Series of characteristic polynomials Consider the sequence of symmetric matrices with diagonal 2 and second-diagonal s $-1$, e.g.
$$
M_4= \begin{pmatrix}
               2 & -1 & 0 & 0 \\
               -1 & 2 & -1 & 0\\
               0 & -1 & 2 & -1\\
               0 & 0 & -1 & 2\\
              \end{pmatrix} 
$$
I've found out that the characteristic polynomials are
$$
\begin{cases}
P_1(x)=2-x\\
P_2(x)=(2-x)^2-1\\
P_n(x) = (2-x)P_{n-1}(x)-P_{n-2}(x)
\end{cases}
$$
Or with a variable change
$$
\begin{cases}
Q_1(y)=y\\
Q_2(y)=y^2-1\\
Q_n(y) = y Q_{n-1}(y)-Q_{n-2}(y)
\end{cases}
$$
Looking at the first 8 $P_n$

I see that all eigenvalues are real (as for any symmetric matrix), they are between 0 and 4.


*

*How can I prove that all eigenvalues are between 0 and 4?

*Are these polynomials known (have a name)?

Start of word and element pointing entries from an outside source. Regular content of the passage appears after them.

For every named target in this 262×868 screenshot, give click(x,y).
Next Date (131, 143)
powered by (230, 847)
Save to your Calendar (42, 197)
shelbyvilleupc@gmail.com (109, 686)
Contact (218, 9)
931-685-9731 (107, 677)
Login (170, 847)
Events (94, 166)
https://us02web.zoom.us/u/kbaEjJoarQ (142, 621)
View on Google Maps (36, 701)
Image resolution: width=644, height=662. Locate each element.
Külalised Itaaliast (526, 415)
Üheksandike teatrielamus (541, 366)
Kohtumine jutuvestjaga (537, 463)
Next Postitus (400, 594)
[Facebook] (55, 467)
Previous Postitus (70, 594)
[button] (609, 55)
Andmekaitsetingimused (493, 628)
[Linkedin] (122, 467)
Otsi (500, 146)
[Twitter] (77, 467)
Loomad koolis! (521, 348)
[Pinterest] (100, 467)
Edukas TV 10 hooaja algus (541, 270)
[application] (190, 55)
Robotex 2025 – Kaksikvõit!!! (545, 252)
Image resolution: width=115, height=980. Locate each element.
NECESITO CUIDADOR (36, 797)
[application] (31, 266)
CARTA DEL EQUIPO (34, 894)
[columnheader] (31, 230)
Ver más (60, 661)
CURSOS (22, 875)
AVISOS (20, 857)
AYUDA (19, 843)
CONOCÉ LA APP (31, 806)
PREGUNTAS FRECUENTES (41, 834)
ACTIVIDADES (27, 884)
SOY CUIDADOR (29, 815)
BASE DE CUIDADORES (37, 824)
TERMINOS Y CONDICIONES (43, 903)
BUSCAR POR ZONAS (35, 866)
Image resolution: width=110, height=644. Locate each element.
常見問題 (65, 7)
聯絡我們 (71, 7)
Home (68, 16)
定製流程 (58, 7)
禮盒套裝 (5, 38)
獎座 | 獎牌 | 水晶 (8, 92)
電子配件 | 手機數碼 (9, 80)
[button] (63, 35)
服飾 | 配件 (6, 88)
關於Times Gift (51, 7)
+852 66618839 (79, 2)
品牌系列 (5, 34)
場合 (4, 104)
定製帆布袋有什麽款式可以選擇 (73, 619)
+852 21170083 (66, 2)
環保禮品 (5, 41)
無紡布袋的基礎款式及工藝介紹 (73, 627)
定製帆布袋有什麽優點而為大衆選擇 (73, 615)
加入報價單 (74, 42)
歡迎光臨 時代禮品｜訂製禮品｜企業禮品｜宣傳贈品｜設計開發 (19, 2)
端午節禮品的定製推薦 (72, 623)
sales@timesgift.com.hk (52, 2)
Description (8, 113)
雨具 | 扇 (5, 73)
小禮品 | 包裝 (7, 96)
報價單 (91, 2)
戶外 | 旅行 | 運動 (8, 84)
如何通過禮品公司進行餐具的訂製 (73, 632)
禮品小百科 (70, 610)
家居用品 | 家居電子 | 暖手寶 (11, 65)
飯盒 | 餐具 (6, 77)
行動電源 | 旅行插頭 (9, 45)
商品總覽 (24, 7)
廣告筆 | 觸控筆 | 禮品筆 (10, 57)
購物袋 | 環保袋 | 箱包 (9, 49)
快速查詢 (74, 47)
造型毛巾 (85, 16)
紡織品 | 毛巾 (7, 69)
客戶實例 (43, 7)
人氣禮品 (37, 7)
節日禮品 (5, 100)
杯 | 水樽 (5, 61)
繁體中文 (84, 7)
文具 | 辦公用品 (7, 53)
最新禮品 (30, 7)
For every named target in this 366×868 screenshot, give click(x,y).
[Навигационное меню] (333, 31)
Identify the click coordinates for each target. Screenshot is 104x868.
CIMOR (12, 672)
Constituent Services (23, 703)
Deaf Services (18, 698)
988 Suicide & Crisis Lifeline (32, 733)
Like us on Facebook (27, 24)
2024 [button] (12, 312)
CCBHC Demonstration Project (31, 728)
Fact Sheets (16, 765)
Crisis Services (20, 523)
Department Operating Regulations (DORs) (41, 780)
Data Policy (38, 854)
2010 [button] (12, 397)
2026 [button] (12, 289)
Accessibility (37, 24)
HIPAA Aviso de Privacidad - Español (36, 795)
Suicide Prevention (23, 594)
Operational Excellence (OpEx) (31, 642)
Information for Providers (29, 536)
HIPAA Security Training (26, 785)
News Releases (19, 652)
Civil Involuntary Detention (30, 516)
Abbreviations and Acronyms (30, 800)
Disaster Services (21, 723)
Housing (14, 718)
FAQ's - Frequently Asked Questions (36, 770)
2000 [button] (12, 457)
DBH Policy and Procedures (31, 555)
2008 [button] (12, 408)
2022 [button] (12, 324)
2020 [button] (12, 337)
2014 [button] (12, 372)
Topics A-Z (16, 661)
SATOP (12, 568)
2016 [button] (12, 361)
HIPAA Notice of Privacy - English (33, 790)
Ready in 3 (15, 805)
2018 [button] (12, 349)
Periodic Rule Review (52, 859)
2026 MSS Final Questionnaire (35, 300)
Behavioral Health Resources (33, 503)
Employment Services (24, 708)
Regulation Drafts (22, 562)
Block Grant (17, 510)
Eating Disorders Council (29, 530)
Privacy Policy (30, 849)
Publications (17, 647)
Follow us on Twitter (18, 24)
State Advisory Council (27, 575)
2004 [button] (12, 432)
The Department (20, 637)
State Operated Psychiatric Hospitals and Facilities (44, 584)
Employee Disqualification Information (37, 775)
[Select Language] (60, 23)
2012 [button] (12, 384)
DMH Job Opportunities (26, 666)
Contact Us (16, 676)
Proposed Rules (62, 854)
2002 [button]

*How can I prove that the polynomial are sandwitched between
$$
\frac{1}{x}+\frac{1}{4-x}\quad\text{and}\quad
-\frac{1}{x}-\frac{1}{4-x}
$$


 A: From a very attenuated literature search, I see that the Lucas polynomials of the second kind obey the recursion
$$ L_{k+1}(x) = x \ L_k(x) - L_{k-1}(x), \quad  L_1(x) = 1 \ , L_2(x)=x$$
This matches the recursion for $Q_n,$ with an index shift of 1.  The one reference I've seen (I don't have access to journal papers from home) states that this polynomial set obeys the relation
$$L_k(2 \cos(\theta) ) = 2 \cos( k \ \theta) $$
This functional relationship would explain the location of the zeros, and likely the envelope property as well.  I suggest that the proposer start his research with 'Lucas polynomials of the second kind.'
A: The Chebyshev polynomials of the second kind satisfy the recurrence relation
$$
\begin{cases}
U_0(y) = 1 \\
U_1(y)=x\\
U_n(y) = 2y U_{n-1}(y)-U_{n-2}(y)
\end{cases}
$$
so that $Q_n(y) = U_n(y/2)$ and $P_n(x) = U_n(1-x/2)$.
The zeros of $U_n$ are
$$
 y_k = \cos\left( \pi \frac{k+1}{n+1}\right) \, , \, k = 0, \ldots, n
$$
in the range $(-1, 1)$, so that
$$
 x_k = 2 - 2\cos\left( \pi \frac{k+1}{n+1}\right) \, , \, k = 0, \ldots, n
$$
are the zeros of $P_n$ in the range $(0, 4)$.
Also for $|x| < 1$
$$
U_n(x) = \frac{\sin((n+1)\arccos(x))}{\sqrt{1-x^2}} 
$$
which implies
$$
|U_n(x)| \le \frac{1}{\sqrt{1-x^2}} 
$$
and therefore
$$
| P_n(x)| \le \frac{2}{\sqrt{x(4-x)}} \le \frac 1x + \frac{1}{4-x}
$$
for $0 < x < 4$, the last estimate follows from the inequality between harmonic and geometric mean.